Research hacks for any field [My top 5]
Based on Andy Stapleton's video on YouTube. If you like this content, support the original creators by watching, liking and subscribing to their content.
Front-load risky experiments early in a multi-year research timeline, then progressively shift toward lower-risk work as evidence accumulates.
Briefing
Research productivity improves when risky work happens early, then gets progressively more conservative as results accumulate. In the opening phase of a multi-year project—often the first few years of a PhD—there’s room for “Hail Mary” experiments: attempts with low odds that can still produce breakthroughs. As the timeline advances, the strategy shifts toward doubling down on methods that already work, while the final year becomes a period of tightening loose ends: collecting missing data points, confirming results, and preparing “juicy” findings for reporting. The core logic is simple: early failure is not a setback but a learning budget, and it reduces end-stage stress because the project has already discovered what doesn’t work.

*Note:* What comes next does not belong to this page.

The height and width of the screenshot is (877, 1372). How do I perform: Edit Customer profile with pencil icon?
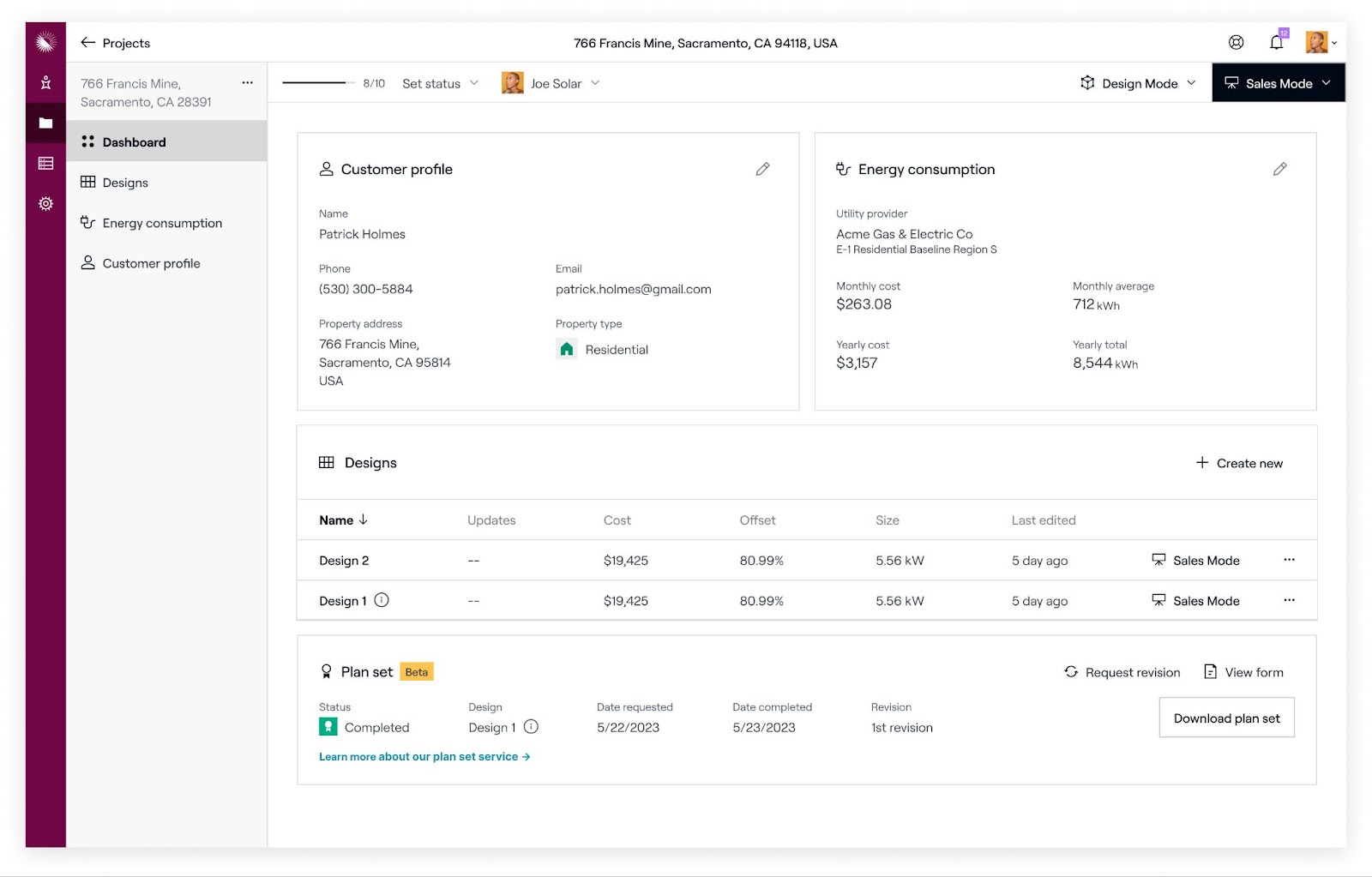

That same early-to-late risk calibration is paired with small morale boosts. Even while prioritizing high-risk experiments early, it helps to sprinkle in easy wins—techniques that are simpler to execute or quickly teachable—so progress remains visible. The transcript frames this as especially important for research with a defined deadline (e.g., a three-year grant): risky work should be front-loaded, then confidence rises as the project moves toward lower-risk, higher-certainty tasks. The payoff is a smoother final stretch, where the work is already moving in the direction that produces publishable data.
Beyond project strategy, the transcript lists practical “research hacks” aimed at saving time and improving output quality. One major productivity lever is speech-based writing: speech-to-text to generate a first draft faster when keyboarding becomes exhausting, and text-to-speech to catch mistakes by listening to what was written rather than reading what the writer intended. The speaker cites a workflow where speech-to-text can turn roughly 600 words of typing into 2,000–3,000 words spoken in about an hour and a half, and where listening helps detect errors in meaning and phrasing.

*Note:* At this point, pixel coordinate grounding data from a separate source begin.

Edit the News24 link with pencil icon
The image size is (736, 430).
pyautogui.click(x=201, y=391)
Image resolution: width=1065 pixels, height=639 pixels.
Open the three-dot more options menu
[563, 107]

Another underused resource is the academic librarian. University libraries often employ subject-focused librarians who can help locate papers, navigate journals, and find information efficiently; building a relationship early can provide ongoing guidance when specific searches get difficult.

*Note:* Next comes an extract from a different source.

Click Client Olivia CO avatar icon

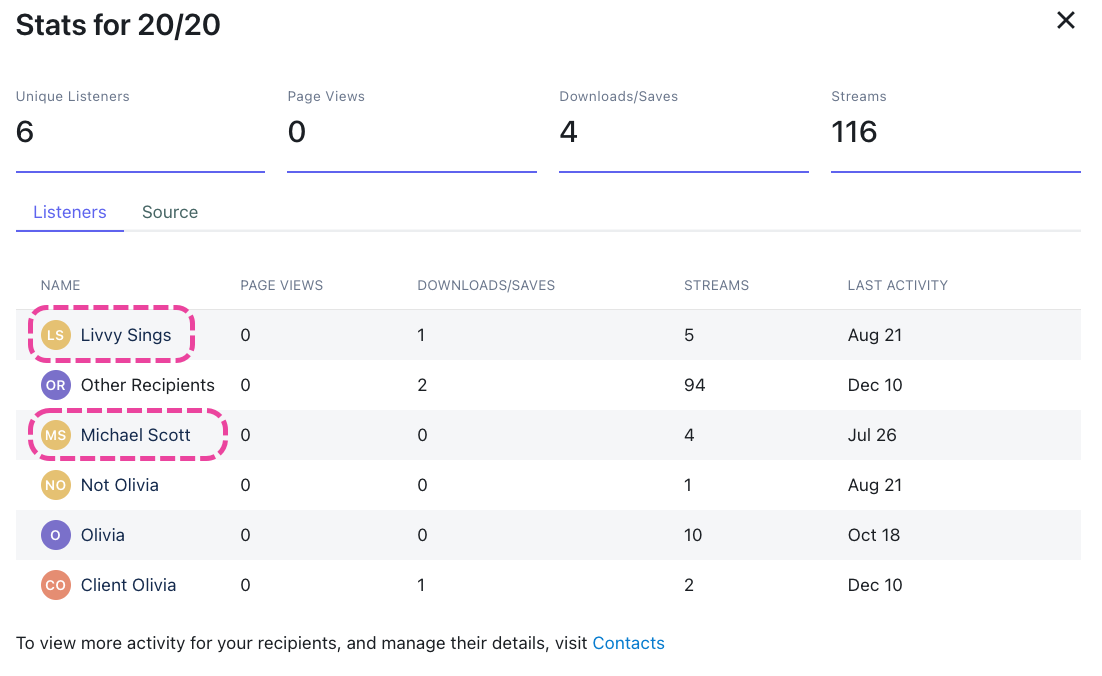point(55,585)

For literature work, the transcript emphasizes review papers as a time-saving foundation. Review articles consolidate broad fields and can boost citation counts, but they’re also a chance to contribute when a strong review doesn’t exist—creating the “review paper you wish existed.” Finally, the transcript argues for frequent feedback: sending drafts and sections to experts early and often (not only supervisors) helps surface gaps before they become entrenched, and even small deliverables—poster drafts, abstracts, thesis paragraphs, or captions under figures—benefit from critique to maintain momentum and rigor.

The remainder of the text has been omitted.